At a recent professional development workshop I challenged teachers to create short animated sequences that would illustrate and teach a concept. They had the equivalent time of an average school lesson to devise a concept, build their props and record a sequence of photos in an animation app on an iPad. We used Animate It, a simple and relatively inexpensive animation app. Here's an example of one group's animated movie:
They did an outstanding job depicting the life cycle of salmon. Less obvious is that the video also exemplifies learning outcomes that run deeper than may appear on first glance. Firstly, it's important to note that there wasn't a single art teacher in the group. The objects and animation were the result of collaborative discussion, collective imagination and creativity, problem solving, critical analysis and a lot of very obvious teamwork. If some of those terms sound familiar, it's because they intersect with a lot of the learning skills we're trying to develop in our students.

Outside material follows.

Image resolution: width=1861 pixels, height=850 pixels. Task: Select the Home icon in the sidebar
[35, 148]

The group quickly came up with a scheme to divide up the work. Some group members shaped the figures and set up the background stage, some worked on setting up the iPad and testing the lighting, and others researched the details of the salmon life cycle and salmon run. During the setup you could see and hear them interacting and asking questions of each other. Discussions were focused on the mechanics of the animation - "what settings and objects do we need?", "how do we break up the process to illustrate our concept?", "how can we create a boat with a fisherman?", "how do we set up the iPad to maximize the lighting and minimize shadow". Other discussions related to the analysis and presentation of the educational content - "what are the important stages in the life cycle of salmon?", "when exactly do salmon swim upstream?", "what percentage swim out to sea and what happens to the others?". They even managed to touch on the issue of salmon fishing as a potential introduction to discussions about the impact of fishing on the dwindling number of wild salmon.

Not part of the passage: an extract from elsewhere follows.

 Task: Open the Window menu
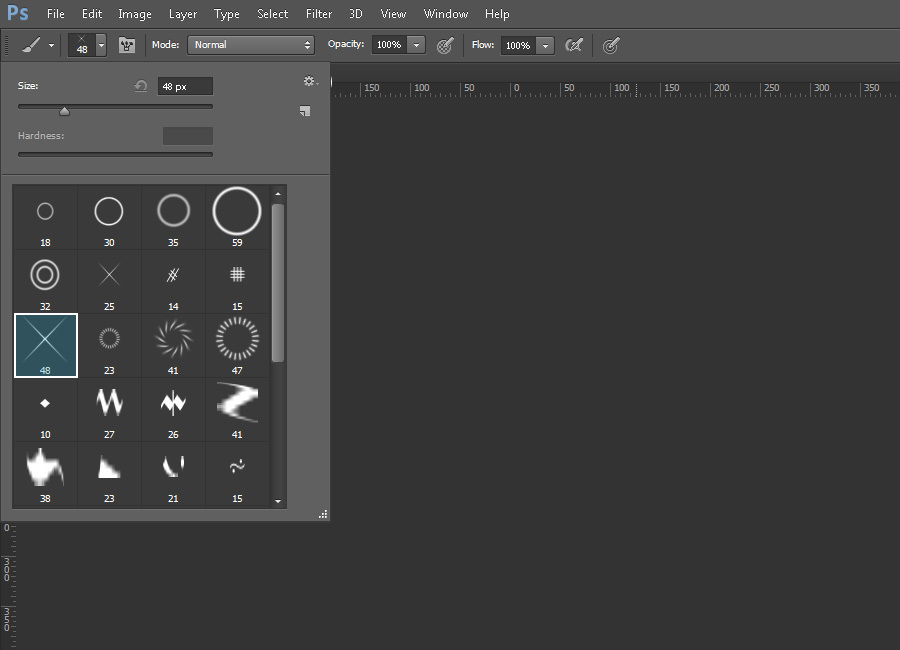click(x=446, y=14)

- History - journeys of an explorer, animating key elements of a famous speech
- Science - life cycles, water cycles, photosynthesis, principles in physics
- Math - visual presentation of the concept of fractions
- English - telling a story with visuals
- Foreign language - developing a story around key vocabulary words
You may jump to the conclusion that animation is for adults or older students but that's not the case. I've worked with teachers and students in lower elementary grades and the children take to the animation process very quickly. They relish the challenge of creating the illusion of movement and it's often difficult to tear them away from it. Here's one example from a colleague that was teaching Kindergarten at the Pasir Ridge International School. Ben Sheridan worked with his Kindergarten students to create a stop motion animation from a story they created. They went through several iterations, learning through trial and error as they experimented with their props. Finally, they came up with the following animation. Let me remind you that this is a Kindergarten class!
One last thing. You'll make life a lot easier if you use some form of iPad stand when you take your photos for the animation. As long as your stand can hold the iPad still and at the right angle then it will do the trick. There are several expensive options available for purchase or you could opt to build it yourself for a few dollars by using sturdy cardboard or foam core.